## Saved entries:
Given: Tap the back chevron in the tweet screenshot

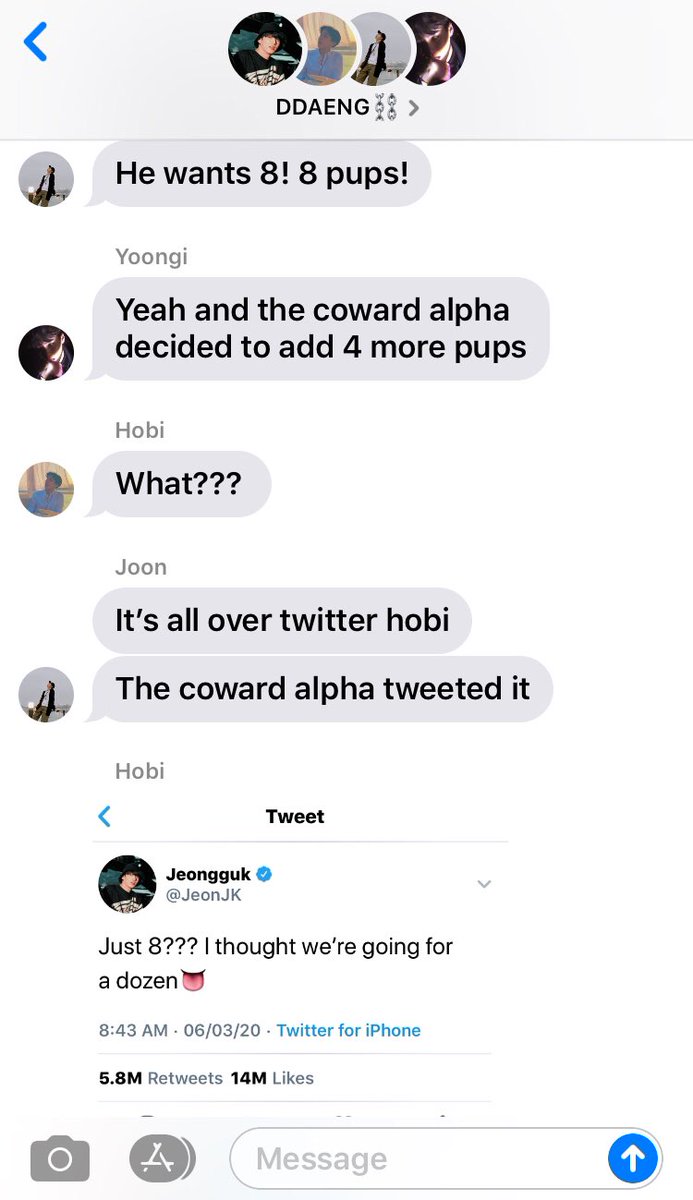Looking at the screenshot, I should coord(105,816).
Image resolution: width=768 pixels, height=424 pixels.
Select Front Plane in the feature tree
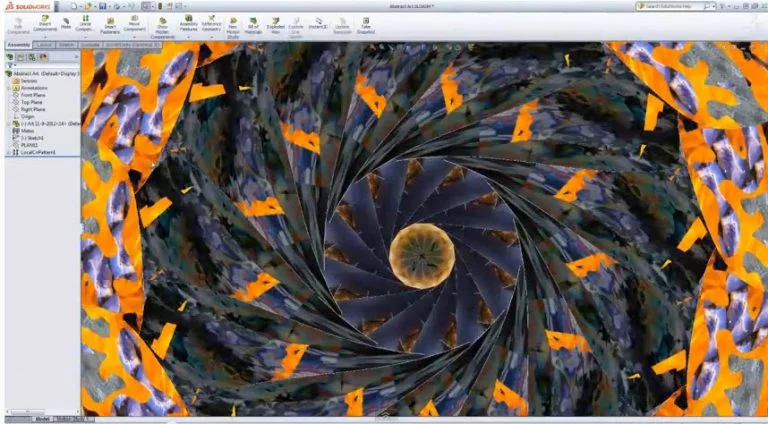(33, 94)
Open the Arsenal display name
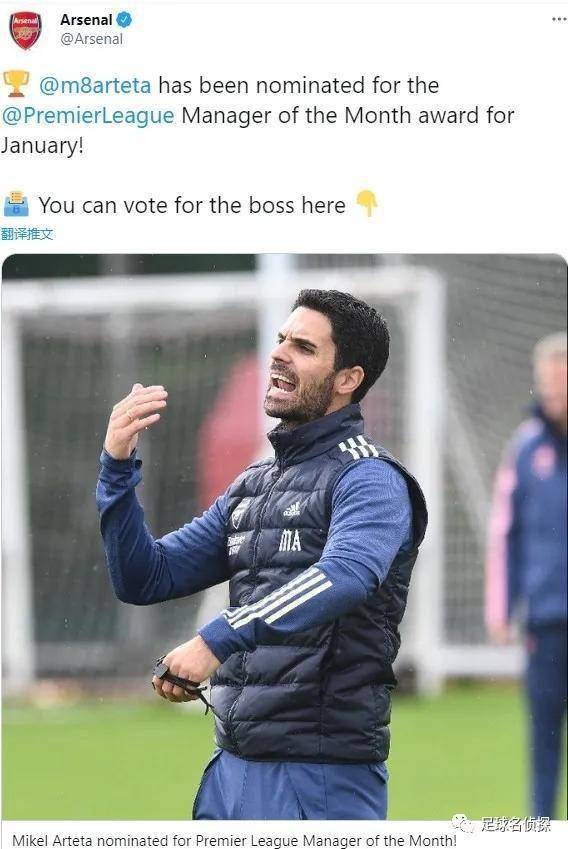 [x=86, y=20]
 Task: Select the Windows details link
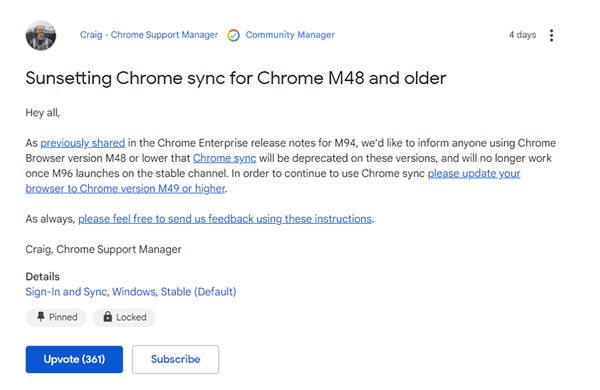(134, 292)
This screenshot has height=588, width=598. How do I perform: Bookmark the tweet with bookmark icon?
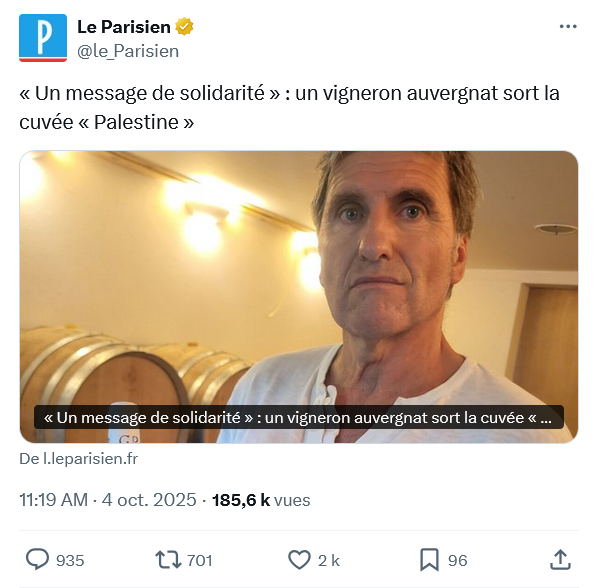[x=429, y=560]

## Exercise description:
Please set down the data above exactly as given, leaving every picture out.

## Result below:
Given: Tap the back chevron in the tweet screenshot

Looking at the screenshot, I should coord(105,816).
Image resolution: width=768 pixels, height=424 pixels.
Select Front Plane in the feature tree
(33, 94)
Open the Arsenal display name
 [x=86, y=20]
 Task: Select the Windows details link
(134, 292)
This screenshot has height=588, width=598. How do I perform: Bookmark the tweet with bookmark icon?
[x=429, y=560]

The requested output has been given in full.